(Records from a pointing dataset)
* Begin *

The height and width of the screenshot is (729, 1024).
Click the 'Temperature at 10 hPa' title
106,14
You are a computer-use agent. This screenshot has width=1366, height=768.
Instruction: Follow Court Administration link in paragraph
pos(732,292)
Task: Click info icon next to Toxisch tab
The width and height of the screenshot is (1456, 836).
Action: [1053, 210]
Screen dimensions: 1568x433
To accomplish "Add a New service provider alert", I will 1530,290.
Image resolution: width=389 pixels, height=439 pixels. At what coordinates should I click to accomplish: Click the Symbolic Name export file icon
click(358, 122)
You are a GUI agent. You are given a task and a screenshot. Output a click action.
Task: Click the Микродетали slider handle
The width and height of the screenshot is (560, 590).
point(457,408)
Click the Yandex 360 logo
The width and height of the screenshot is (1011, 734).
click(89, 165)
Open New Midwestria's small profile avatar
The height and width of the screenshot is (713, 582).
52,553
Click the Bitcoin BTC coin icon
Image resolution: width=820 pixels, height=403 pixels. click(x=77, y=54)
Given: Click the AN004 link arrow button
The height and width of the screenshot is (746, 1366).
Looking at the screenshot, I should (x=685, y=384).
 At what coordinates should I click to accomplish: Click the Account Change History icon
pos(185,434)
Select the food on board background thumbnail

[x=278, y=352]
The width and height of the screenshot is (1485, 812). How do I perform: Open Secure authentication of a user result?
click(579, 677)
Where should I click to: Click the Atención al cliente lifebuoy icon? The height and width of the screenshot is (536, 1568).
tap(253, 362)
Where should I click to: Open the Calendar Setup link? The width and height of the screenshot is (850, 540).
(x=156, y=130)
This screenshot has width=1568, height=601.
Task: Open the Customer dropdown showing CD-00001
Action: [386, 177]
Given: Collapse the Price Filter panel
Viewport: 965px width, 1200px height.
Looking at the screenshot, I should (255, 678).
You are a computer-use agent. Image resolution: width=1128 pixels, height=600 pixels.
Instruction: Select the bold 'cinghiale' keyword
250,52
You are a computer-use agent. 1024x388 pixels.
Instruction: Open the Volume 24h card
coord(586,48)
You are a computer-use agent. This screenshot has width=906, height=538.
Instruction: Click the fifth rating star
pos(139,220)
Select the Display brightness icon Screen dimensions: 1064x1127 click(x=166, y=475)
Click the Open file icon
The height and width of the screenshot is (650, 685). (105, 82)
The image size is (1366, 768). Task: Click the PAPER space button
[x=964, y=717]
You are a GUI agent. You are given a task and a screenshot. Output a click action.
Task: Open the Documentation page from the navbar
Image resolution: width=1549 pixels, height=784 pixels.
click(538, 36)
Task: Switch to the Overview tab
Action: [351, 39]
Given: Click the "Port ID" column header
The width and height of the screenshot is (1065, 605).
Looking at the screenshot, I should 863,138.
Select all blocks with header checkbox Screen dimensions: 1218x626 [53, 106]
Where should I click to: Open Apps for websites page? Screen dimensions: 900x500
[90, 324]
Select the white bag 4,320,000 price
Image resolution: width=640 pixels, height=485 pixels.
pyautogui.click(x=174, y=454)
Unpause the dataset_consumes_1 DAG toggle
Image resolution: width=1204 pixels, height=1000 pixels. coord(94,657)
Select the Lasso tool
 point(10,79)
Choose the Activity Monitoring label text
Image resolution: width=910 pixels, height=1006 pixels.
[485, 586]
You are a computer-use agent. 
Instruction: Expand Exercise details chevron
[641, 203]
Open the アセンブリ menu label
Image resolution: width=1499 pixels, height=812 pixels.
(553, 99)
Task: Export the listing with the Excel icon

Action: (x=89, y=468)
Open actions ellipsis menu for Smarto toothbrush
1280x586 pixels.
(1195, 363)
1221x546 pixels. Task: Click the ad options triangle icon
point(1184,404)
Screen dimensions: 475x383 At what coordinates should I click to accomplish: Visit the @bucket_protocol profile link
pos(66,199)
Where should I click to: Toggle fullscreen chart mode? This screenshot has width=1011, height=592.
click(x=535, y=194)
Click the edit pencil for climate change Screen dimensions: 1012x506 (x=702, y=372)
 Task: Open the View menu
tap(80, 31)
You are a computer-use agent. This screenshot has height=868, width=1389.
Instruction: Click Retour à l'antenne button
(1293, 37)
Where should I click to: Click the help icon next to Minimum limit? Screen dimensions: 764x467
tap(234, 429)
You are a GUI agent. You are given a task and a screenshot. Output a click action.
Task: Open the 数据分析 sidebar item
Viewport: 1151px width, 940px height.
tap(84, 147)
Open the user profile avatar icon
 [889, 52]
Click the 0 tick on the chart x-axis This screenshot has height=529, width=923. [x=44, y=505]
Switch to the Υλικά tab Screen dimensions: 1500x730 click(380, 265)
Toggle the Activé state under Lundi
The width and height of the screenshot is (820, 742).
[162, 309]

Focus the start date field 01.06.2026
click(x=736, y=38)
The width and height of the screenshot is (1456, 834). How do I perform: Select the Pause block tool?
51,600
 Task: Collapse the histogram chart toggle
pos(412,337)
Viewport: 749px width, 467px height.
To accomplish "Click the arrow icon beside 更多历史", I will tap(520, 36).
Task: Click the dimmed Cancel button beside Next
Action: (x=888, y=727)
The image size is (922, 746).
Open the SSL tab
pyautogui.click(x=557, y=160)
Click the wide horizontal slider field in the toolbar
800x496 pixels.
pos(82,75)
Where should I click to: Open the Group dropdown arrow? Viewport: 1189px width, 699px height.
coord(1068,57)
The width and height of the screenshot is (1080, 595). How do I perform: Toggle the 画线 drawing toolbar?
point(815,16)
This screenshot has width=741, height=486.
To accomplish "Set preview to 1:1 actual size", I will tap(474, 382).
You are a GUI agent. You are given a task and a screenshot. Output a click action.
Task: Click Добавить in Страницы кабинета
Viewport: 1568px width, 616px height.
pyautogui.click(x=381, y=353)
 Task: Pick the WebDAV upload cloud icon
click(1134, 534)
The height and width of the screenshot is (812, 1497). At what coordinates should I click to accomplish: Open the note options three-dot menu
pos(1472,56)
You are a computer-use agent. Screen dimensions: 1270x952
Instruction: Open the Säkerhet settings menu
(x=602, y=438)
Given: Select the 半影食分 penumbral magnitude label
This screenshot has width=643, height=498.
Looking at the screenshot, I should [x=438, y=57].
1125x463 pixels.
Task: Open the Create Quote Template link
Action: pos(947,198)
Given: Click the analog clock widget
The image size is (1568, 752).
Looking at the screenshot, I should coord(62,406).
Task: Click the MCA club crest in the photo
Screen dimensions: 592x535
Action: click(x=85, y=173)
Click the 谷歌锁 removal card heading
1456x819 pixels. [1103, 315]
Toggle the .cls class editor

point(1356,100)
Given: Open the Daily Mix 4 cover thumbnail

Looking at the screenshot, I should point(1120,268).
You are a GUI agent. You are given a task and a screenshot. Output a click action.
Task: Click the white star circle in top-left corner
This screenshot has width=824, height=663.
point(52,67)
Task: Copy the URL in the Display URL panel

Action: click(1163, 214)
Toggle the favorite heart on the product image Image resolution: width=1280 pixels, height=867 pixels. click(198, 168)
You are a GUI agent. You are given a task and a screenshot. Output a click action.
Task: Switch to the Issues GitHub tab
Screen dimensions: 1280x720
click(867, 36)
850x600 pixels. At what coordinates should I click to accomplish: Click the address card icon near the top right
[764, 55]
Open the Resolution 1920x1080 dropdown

* End *

| TO BE DONE |
Reproduce all of the lines above word for word, without any change.

| EXERCISE RESPONSE |
The height and width of the screenshot is (729, 1024).
Click the 'Temperature at 10 hPa' title
106,14
You are a computer-use agent. This screenshot has width=1366, height=768.
Instruction: Follow Court Administration link in paragraph
pos(732,292)
Task: Click info icon next to Toxisch tab
The width and height of the screenshot is (1456, 836).
Action: [1053, 210]
Screen dimensions: 1568x433
To accomplish "Add a New service provider alert", I will 1530,290.
Image resolution: width=389 pixels, height=439 pixels. At what coordinates should I click to accomplish: Click the Symbolic Name export file icon
click(358, 122)
You are a GUI agent. You are given a task and a screenshot. Output a click action.
Task: Click the Микродетали slider handle
The width and height of the screenshot is (560, 590).
point(457,408)
Click the Yandex 360 logo
The width and height of the screenshot is (1011, 734).
click(89, 165)
Open New Midwestria's small profile avatar
The height and width of the screenshot is (713, 582).
52,553
Click the Bitcoin BTC coin icon
Image resolution: width=820 pixels, height=403 pixels. click(x=77, y=54)
Given: Click the AN004 link arrow button
The height and width of the screenshot is (746, 1366).
Looking at the screenshot, I should (x=685, y=384).
 At what coordinates should I click to accomplish: Click the Account Change History icon
pos(185,434)
Select the food on board background thumbnail

[x=278, y=352]
The width and height of the screenshot is (1485, 812). How do I perform: Open Secure authentication of a user result?
click(579, 677)
Where should I click to: Click the Atención al cliente lifebuoy icon? The height and width of the screenshot is (536, 1568).
tap(253, 362)
Where should I click to: Open the Calendar Setup link? The width and height of the screenshot is (850, 540).
(x=156, y=130)
This screenshot has width=1568, height=601.
Task: Open the Customer dropdown showing CD-00001
Action: [386, 177]
Given: Collapse the Price Filter panel
Viewport: 965px width, 1200px height.
Looking at the screenshot, I should (255, 678).
You are a computer-use agent. Image resolution: width=1128 pixels, height=600 pixels.
Instruction: Select the bold 'cinghiale' keyword
250,52
You are a computer-use agent. 1024x388 pixels.
Instruction: Open the Volume 24h card
coord(586,48)
You are a computer-use agent. This screenshot has width=906, height=538.
Instruction: Click the fifth rating star
pos(139,220)
Select the Display brightness icon Screen dimensions: 1064x1127 click(x=166, y=475)
Click the Open file icon
The height and width of the screenshot is (650, 685). (105, 82)
The image size is (1366, 768). Task: Click the PAPER space button
[x=964, y=717]
You are a GUI agent. You are given a task and a screenshot. Output a click action.
Task: Open the Documentation page from the navbar
Image resolution: width=1549 pixels, height=784 pixels.
click(538, 36)
Task: Switch to the Overview tab
Action: [351, 39]
Given: Click the "Port ID" column header
The width and height of the screenshot is (1065, 605).
Looking at the screenshot, I should 863,138.
Select all blocks with header checkbox Screen dimensions: 1218x626 [53, 106]
Where should I click to: Open Apps for websites page? Screen dimensions: 900x500
[90, 324]
Select the white bag 4,320,000 price
Image resolution: width=640 pixels, height=485 pixels.
pyautogui.click(x=174, y=454)
Unpause the dataset_consumes_1 DAG toggle
Image resolution: width=1204 pixels, height=1000 pixels. coord(94,657)
Select the Lasso tool
 point(10,79)
Choose the Activity Monitoring label text
Image resolution: width=910 pixels, height=1006 pixels.
[485, 586]
You are a computer-use agent. 
Instruction: Expand Exercise details chevron
[641, 203]
Open the アセンブリ menu label
Image resolution: width=1499 pixels, height=812 pixels.
(553, 99)
Task: Export the listing with the Excel icon

Action: (x=89, y=468)
Open actions ellipsis menu for Smarto toothbrush
1280x586 pixels.
(1195, 363)
1221x546 pixels. Task: Click the ad options triangle icon
point(1184,404)
Screen dimensions: 475x383 At what coordinates should I click to accomplish: Visit the @bucket_protocol profile link
pos(66,199)
Where should I click to: Toggle fullscreen chart mode? This screenshot has width=1011, height=592.
click(x=535, y=194)
Click the edit pencil for climate change Screen dimensions: 1012x506 (x=702, y=372)
 Task: Open the View menu
tap(80, 31)
You are a computer-use agent. This screenshot has height=868, width=1389.
Instruction: Click Retour à l'antenne button
(1293, 37)
Where should I click to: Click the help icon next to Minimum limit? Screen dimensions: 764x467
tap(234, 429)
You are a GUI agent. You are given a task and a screenshot. Output a click action.
Task: Open the 数据分析 sidebar item
Viewport: 1151px width, 940px height.
tap(84, 147)
Open the user profile avatar icon
 [889, 52]
Click the 0 tick on the chart x-axis This screenshot has height=529, width=923. [x=44, y=505]
Switch to the Υλικά tab Screen dimensions: 1500x730 click(380, 265)
Toggle the Activé state under Lundi
The width and height of the screenshot is (820, 742).
[162, 309]

Focus the start date field 01.06.2026
click(x=736, y=38)
The width and height of the screenshot is (1456, 834). How do I perform: Select the Pause block tool?
51,600
 Task: Collapse the histogram chart toggle
pos(412,337)
Viewport: 749px width, 467px height.
To accomplish "Click the arrow icon beside 更多历史", I will tap(520, 36).
Task: Click the dimmed Cancel button beside Next
Action: (x=888, y=727)
The image size is (922, 746).
Open the SSL tab
pyautogui.click(x=557, y=160)
Click the wide horizontal slider field in the toolbar
800x496 pixels.
pos(82,75)
Where should I click to: Open the Group dropdown arrow? Viewport: 1189px width, 699px height.
coord(1068,57)
The width and height of the screenshot is (1080, 595). How do I perform: Toggle the 画线 drawing toolbar?
point(815,16)
This screenshot has width=741, height=486.
To accomplish "Set preview to 1:1 actual size", I will tap(474, 382).
You are a GUI agent. You are given a task and a screenshot. Output a click action.
Task: Click Добавить in Страницы кабинета
Viewport: 1568px width, 616px height.
pyautogui.click(x=381, y=353)
 Task: Pick the WebDAV upload cloud icon
click(1134, 534)
The height and width of the screenshot is (812, 1497). At what coordinates should I click to accomplish: Open the note options three-dot menu
pos(1472,56)
You are a computer-use agent. Screen dimensions: 1270x952
Instruction: Open the Säkerhet settings menu
(x=602, y=438)
Given: Select the 半影食分 penumbral magnitude label
This screenshot has width=643, height=498.
Looking at the screenshot, I should [x=438, y=57].
1125x463 pixels.
Task: Open the Create Quote Template link
Action: pos(947,198)
Given: Click the analog clock widget
The image size is (1568, 752).
Looking at the screenshot, I should coord(62,406).
Task: Click the MCA club crest in the photo
Screen dimensions: 592x535
Action: click(x=85, y=173)
Click the 谷歌锁 removal card heading
1456x819 pixels. [1103, 315]
Toggle the .cls class editor

point(1356,100)
Given: Open the Daily Mix 4 cover thumbnail

Looking at the screenshot, I should point(1120,268).
You are a GUI agent. You are given a task and a screenshot. Output a click action.
Task: Click the white star circle in top-left corner
This screenshot has width=824, height=663.
point(52,67)
Task: Copy the URL in the Display URL panel

Action: click(1163, 214)
Toggle the favorite heart on the product image Image resolution: width=1280 pixels, height=867 pixels. click(198, 168)
You are a GUI agent. You are given a task and a screenshot. Output a click action.
Task: Switch to the Issues GitHub tab
Screen dimensions: 1280x720
click(867, 36)
850x600 pixels. At what coordinates should I click to accomplish: Click the address card icon near the top right
[764, 55]
Open the Resolution 1920x1080 dropdown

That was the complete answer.